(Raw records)
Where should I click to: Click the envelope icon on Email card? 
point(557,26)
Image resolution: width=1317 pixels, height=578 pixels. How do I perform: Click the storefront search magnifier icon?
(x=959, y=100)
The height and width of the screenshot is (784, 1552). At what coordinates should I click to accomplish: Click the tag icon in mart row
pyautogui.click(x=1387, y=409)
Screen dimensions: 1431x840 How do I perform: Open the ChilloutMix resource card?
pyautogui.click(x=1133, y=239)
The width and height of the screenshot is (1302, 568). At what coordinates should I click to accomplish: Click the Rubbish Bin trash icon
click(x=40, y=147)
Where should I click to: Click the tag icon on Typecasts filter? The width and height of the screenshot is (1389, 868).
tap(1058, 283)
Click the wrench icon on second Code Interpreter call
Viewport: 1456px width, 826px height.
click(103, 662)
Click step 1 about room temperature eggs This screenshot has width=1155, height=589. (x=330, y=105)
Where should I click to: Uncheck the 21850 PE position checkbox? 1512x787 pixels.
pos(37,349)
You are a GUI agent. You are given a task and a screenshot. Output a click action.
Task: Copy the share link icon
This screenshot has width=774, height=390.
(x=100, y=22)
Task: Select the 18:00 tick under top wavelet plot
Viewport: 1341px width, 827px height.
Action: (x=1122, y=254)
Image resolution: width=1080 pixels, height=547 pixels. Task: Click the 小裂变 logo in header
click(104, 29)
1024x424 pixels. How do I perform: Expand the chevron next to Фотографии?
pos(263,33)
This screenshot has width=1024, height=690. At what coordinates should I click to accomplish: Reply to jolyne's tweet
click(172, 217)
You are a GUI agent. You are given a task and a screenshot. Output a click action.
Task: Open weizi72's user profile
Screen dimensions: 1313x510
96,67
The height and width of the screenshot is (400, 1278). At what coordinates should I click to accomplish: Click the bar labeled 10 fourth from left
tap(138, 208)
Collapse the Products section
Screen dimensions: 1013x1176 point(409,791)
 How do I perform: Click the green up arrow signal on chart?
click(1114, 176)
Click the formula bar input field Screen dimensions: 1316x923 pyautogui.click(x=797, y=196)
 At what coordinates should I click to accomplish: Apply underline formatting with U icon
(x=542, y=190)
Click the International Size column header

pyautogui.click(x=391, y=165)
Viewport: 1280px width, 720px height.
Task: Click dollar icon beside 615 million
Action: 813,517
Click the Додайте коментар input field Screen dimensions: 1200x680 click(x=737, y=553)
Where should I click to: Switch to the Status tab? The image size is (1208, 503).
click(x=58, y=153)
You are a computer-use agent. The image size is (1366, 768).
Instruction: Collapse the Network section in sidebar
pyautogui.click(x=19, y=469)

*Direction:*
Copy the lines again, starting at the line that contains "1024x424 pixels. How" and ending at the line that contains "tap(138, 208)", with both of those lines included. In the answers, multiply each coordinate by 1.2 and round it to a whole number, with halves rounding up, and leave every other number unchanged.

*Full response:*
1024x424 pixels. How do I perform: Expand the chevron next to Фотографии?
pos(316,40)
This screenshot has width=1024, height=690. At what coordinates should I click to accomplish: Reply to jolyne's tweet
click(206, 260)
You are a GUI agent. You are given a task and a screenshot. Output a click action.
Task: Open weizi72's user profile
Screen dimensions: 1313x510
115,80
The height and width of the screenshot is (400, 1278). At what coordinates should I click to accomplish: Click the bar labeled 10 fourth from left
tap(166, 250)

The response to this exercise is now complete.